Vicdan konulu metnin "Vicdan, bütün kurumsal" sözcüklerinin geçtiği yerden başlayıp "yapısını korumasına bağlıdır." sözcüklerinden sonra biten bölümünü harfi harfine aktarın.

# Verilen alıntı:
- - -
Kişilerin, kurumların, yapıların kendi konumlarını öncelemesi bir yere kadar kabul edilebilir bir durumdur. Ama bir yerden sonra o konumların vicdanla sorunlu hale gelebileceklerini de dikkate almakta yarar var. Ayrıca istisnai olanın hayat açısından olmazsa olmaz bir öneme haiz olduğu konusunda biraz tefekkür etmeye ihtiyaç olduğu da yaşananlardan görülebilinmektedir.
Vicdan, bütün kurumsal yapılardan bağımsız ve ahlaki olanın önceliğini hatırlatan insani temel bir haslettir. Bu kaybolduğu zaman insanlık kaybolur ve adalet yerini zulme bırakır. Zulmün hiçbir şart ve kayıt ile makulleştirilmemesi ve normalleştirilmemesi vicdanın kendi otantik yapısını korumasına bağlıdır.
- - -
# Verilen bilgiler:
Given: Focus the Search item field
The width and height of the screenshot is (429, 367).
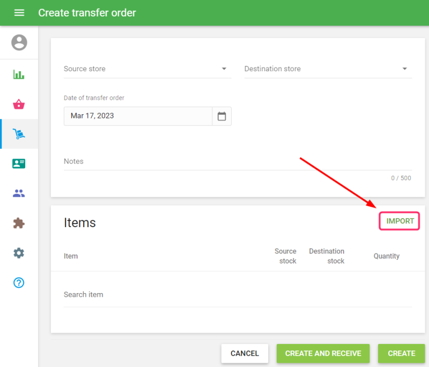Looking at the screenshot, I should pos(237,295).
- - -
# Çözüm:
Vicdan, bütün kurumsal yapılardan bağımsız ve ahlaki olanın önceliğini hatırlatan insani temel bir haslettir. Bu kaybolduğu zaman insanlık kaybolur ve adalet yerini zulme bırakır. Zulmün hiçbir şart ve kayıt ile makulleştirilmemesi ve normalleştirilmemesi vicdanın kendi otantik yapısını korumasına bağlıdır.